求各位大神解答？我的质粒浓度240纳克每微升，酶切后线性化载体条带就很弱 ，目的条带200bp直接看不到，这怎么解决呢？

为什么要切这个？连之前不用看小的，大的切完全就行了。连之后筛选阳的直接测序啊

条带太弱，是底物浓度太低，或酶的浓度太大，或反应时间太长。。。调整一下比例就好了。

你浓缩一下质粒浓度应该就可以了

你看一下自己用的内切酶有没有过期，看看体系配没配对？或者质粒存放不当降解都有可能

用的什么试剂盒提取呢，质粒浓度是不是含有基因组的浓度，不是真实的吧

酶切鉴定一般一个反应切1ug质粒就够了，严格按照内切酶说明书操作，不要切过久，注意buffer有没用错。

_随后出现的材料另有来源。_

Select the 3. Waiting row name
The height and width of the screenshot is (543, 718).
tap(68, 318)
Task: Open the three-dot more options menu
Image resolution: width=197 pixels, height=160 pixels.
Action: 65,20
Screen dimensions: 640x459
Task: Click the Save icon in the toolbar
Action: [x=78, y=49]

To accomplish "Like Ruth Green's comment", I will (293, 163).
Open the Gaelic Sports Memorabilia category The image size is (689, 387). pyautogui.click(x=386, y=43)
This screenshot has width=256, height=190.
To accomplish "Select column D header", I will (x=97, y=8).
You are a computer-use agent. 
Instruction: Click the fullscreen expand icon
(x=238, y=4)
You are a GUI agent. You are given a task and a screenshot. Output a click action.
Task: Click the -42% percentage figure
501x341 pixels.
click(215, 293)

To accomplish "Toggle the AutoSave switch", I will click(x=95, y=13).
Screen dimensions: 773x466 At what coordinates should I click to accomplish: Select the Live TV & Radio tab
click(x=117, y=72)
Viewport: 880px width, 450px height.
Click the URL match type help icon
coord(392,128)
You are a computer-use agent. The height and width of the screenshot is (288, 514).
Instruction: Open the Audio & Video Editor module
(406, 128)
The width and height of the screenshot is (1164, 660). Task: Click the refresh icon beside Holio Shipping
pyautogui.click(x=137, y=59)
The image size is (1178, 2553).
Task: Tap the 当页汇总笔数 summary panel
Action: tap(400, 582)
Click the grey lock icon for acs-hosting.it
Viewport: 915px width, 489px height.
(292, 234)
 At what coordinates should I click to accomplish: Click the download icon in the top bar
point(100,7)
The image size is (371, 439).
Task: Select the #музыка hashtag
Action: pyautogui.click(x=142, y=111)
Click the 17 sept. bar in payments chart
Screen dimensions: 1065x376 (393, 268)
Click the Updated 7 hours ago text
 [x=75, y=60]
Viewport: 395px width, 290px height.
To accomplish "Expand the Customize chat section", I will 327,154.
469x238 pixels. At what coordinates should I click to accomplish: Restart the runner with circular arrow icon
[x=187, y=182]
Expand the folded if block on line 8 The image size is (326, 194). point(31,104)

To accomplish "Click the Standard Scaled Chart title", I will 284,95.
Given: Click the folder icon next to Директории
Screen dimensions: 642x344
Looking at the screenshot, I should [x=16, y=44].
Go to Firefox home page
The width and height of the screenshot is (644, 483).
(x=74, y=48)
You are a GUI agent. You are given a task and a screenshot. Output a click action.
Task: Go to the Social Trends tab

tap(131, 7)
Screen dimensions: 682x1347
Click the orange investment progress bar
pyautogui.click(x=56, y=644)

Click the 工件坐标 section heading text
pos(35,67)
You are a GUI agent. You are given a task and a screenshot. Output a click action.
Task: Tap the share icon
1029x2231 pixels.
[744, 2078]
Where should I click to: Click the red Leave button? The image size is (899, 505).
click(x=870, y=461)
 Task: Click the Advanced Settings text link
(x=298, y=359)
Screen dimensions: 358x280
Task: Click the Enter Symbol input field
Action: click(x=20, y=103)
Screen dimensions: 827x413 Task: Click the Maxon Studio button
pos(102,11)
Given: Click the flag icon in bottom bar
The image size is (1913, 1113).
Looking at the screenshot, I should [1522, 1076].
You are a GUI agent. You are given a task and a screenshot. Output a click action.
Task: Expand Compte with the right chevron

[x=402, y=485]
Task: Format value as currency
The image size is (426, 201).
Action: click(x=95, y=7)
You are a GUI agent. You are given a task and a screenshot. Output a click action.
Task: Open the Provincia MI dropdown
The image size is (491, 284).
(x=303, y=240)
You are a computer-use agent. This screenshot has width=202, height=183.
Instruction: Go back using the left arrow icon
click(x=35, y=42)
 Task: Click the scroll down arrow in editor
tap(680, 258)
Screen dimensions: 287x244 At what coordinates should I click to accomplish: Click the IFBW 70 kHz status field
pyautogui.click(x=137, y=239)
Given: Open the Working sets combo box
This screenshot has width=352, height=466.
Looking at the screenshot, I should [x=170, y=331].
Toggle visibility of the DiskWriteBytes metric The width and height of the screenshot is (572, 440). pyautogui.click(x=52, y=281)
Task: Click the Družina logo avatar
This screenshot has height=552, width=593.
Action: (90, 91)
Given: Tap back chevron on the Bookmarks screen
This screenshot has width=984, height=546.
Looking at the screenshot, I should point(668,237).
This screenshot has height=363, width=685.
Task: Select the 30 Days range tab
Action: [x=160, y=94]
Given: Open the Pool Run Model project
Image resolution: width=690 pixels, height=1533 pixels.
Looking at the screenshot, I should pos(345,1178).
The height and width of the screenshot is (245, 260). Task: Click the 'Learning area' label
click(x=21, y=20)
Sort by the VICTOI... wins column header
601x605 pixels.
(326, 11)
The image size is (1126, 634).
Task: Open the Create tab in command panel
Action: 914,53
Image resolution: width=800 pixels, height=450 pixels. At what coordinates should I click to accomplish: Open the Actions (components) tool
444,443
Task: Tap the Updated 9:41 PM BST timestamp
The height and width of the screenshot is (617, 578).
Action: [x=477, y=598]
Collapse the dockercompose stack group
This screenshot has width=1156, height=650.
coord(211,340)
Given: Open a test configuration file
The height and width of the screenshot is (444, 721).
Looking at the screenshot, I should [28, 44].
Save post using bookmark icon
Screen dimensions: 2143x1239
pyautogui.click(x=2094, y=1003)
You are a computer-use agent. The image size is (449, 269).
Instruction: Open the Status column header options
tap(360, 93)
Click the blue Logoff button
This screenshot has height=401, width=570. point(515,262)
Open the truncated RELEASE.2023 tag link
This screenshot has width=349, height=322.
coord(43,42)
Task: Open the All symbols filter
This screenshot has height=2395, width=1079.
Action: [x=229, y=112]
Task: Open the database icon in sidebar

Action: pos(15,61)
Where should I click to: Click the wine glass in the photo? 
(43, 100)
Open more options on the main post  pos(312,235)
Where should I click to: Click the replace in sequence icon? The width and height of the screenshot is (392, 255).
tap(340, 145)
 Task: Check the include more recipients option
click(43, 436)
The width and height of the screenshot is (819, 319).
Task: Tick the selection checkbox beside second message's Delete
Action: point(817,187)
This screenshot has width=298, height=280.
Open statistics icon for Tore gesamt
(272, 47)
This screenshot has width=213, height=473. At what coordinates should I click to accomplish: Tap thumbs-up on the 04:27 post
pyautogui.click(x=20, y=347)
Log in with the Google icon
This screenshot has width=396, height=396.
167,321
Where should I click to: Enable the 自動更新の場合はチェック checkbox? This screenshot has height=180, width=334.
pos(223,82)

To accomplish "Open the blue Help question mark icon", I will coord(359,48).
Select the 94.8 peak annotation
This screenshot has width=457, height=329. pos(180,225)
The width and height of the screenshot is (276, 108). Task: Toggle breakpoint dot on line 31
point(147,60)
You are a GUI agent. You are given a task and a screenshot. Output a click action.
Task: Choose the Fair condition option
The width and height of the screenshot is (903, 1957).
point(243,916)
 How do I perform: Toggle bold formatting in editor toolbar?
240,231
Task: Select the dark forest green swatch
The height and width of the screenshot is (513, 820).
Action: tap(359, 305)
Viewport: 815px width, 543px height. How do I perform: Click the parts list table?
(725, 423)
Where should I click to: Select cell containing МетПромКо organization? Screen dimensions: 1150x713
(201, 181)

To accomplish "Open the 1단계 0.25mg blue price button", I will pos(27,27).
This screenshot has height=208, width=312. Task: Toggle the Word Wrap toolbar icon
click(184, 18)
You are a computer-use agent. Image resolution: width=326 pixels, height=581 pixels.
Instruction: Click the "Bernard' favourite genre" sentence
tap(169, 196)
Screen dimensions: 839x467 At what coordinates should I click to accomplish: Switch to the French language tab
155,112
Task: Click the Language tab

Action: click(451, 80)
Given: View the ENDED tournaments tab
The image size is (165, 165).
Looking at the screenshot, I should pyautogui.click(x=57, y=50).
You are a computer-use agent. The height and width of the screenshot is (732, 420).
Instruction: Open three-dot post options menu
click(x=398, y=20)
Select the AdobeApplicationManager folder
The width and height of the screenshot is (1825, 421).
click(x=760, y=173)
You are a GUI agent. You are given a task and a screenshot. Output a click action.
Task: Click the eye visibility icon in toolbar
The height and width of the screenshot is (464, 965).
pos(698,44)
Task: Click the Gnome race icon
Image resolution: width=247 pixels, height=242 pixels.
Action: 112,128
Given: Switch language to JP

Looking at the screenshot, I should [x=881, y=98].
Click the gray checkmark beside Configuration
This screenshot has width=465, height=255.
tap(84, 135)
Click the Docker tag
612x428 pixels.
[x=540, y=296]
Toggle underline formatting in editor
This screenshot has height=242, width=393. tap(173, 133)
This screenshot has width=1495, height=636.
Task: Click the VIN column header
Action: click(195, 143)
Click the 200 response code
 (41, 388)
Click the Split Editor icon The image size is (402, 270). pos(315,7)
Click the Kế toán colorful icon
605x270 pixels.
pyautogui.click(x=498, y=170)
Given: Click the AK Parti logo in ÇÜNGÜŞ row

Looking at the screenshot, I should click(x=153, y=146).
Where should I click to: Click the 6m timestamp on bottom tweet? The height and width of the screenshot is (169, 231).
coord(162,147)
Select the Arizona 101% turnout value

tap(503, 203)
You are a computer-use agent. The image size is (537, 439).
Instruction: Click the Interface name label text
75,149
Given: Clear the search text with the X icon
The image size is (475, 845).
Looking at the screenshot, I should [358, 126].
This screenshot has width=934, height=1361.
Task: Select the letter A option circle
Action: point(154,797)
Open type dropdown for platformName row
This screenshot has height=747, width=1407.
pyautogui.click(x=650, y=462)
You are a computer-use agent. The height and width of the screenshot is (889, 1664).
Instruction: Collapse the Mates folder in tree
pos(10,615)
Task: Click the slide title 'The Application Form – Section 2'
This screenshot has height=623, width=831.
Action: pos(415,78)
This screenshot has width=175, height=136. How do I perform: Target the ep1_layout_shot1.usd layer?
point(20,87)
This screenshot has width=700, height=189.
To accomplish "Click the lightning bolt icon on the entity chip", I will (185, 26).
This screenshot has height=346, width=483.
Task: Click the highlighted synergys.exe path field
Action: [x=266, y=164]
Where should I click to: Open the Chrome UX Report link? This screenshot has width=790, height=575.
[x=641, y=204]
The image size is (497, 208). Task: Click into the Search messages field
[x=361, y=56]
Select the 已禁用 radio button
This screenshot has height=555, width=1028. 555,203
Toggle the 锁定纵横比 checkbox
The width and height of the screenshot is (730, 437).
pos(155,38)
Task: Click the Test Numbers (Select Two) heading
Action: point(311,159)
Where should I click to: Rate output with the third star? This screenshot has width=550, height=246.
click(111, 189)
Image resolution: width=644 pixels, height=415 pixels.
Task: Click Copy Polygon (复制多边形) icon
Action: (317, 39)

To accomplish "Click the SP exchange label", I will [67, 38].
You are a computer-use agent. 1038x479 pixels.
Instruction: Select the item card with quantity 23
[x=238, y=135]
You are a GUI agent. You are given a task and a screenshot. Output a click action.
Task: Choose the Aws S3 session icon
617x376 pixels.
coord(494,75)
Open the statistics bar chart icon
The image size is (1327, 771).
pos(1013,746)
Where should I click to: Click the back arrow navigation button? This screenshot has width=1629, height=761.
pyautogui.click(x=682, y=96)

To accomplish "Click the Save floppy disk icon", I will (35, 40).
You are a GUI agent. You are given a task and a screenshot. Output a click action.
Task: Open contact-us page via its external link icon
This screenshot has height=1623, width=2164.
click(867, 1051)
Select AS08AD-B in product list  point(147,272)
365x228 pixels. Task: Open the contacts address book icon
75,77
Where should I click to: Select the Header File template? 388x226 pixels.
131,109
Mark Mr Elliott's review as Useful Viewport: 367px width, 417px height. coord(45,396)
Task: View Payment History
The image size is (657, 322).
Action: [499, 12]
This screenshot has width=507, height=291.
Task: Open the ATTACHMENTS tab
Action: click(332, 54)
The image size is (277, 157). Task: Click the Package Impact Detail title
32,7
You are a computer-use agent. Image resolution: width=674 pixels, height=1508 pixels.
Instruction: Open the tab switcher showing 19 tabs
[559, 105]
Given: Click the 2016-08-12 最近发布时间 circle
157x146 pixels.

这个浓度可以啊，你用的什么载体？什么酶？是双酶切还是单酶切？切了多久？酶切了多少ng的质粒？跑胶的浓度是多少？如果双酶切的话，你试试把两个酶分别切一下，看看能切成线性不，如果能切成，说明酶没有问题，然后你对比一下双酶切和单酶切的条带位置，如果位置有差异，说明你切开了。至于目的条带，不行，你还是pcr 一下，那样产量多。

可能是酶切过程中DNA降解了，如果是双切下来的片段很淡，可以看看切了多大的一段，太小的话容易弥散，或者没切开。